A veces no comemos para que no crezca en nosotros ese “lobo malo” que tanto nos asusta, sin darnos cuenta de que no se trata de matarlo de hambre sino de aceptarlo, amigarnos y reencauzar nuestra energía. O no conectamos con lo que nos pasa y lo tapamos con mil y un recursos adictivos –es decir, sin palabras– para no sentir ni pensar, para hacer desaparecer por un rato el dolor o la incomodidad, que no resuelven ni nos fortalecen para afrontar los inevitables contratiempos de la vida. O, convencidos de que así no sufrimos, “repetimos para no recordar” conductas, palabras, gestos, padecidos en la infancia sin revisarlos ni poder elegir respuestas nuevas, aquellas que nos hubiera gustado recibir de chicos.
Para poder hablar, defendernos, incluso pedir o brindar ayuda, primero tenemos que conectar con la información riquísima que nos ofrecen nuestras emociones y que solemos no atender. Cuántas veces decimos: “no me asusta”, “no estoy cansado”, “¿preocupado?, ¡no!”, y tampoco enojados, ofendidos, angustiados, tristes…
Cuando sí las escuchamos, podemos conocernos y responder de la mejor manera, integradamente, sin desperdiciar energía vital en mecanismos de defensa –como negar o reprimir–, usando esa energía para tomar decisiones adecuadas, conectados con nuestro mundo interno.
Saber escuchar(se)
Las palabras son en muchas situaciones parte fundamental de la prevención y también de la solución: poner en palabras lo que pasa permite que nuestro cerebro funcione integrado, para no responder automáticamente desde el cerebro primitivo ni tampoco solo con pensamientos y racionalizaciones del hemisferio izquierdo de la corteza.
De esta forma, podremos salir de los antiguos caminos neuronales aprendidos en nuestra infancia, que a menudo incluyen gritos, empujones, insultos, burlas, ironía, desprecio, decisiones arbitrarias, exageradas e injustas, porque son respuestas impulsivas: aunque se expresen en palabras, brotan desde la emoción pura.

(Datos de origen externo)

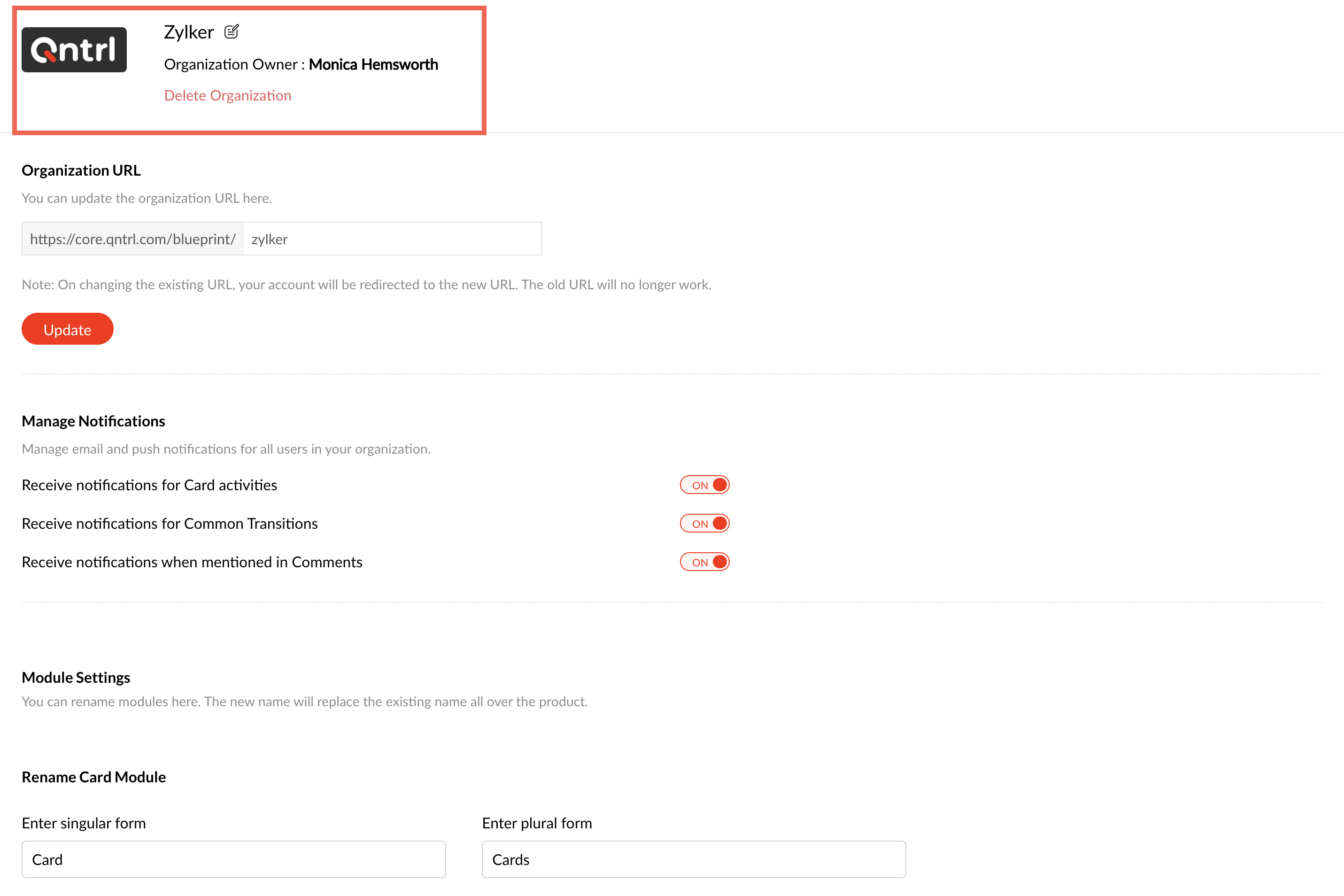Click the edit icon beside Zylker
The image size is (1344, 896).
coord(232,31)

En otros casos, esos caminos antiguos están llenos de explicaciones racionales e intelectualizaciones, responden desde la lógica y la razón, directamente desde el hemisferio izquierdo sin integrar miedos, vergüenza, inseguridad y otras emociones, sin la intuición y la creatividad del hemisferio derecho y sin comprensión empática.
Tenemos que practicar la empatía y la integración en primer lugar con nosotros mismos para conectar con nuestra emocionalidad completa y luego con los demás.
Al poner en palabras una y otra vez lo que entendimos, apaciguamos el estado de alerta del cerebro primitivo y podemos buscar caminos de salida más integradores, sanos y adaptativos.
Así entramos en un círculo virtuoso de diálogo que conduce a una comunicación genuina, fortalece y reasegura el vínculo y, a su vez, el vínculo seguro facilita el diálogo, porque al sabernos escuchados y entendidos salimos del estado de defensa y de alerta para abrirnos al crecimiento y el aprendizaje.
Cuando los chicos crecen en un entorno seguro, con amor incondicional de sus padres, con comprensión empática y disponibilidad, aprenden a aceptar lo que sienten, a confiar en ellos mismos y en los demás, enriquecen su repertorio de respuestas y su capacidad de regulación, y adquieren recursos para procesar y responder a situaciones de complejidad creciente.
Aprendamos –y enseñemos– a escuchar y a hablar con palabras que abren, acompañan, entienden; palabras que no atacan ni acusan, tampoco evaden ni arman murallas para protegernos, sino palabras que tienden puentes para acercarnos a los demás.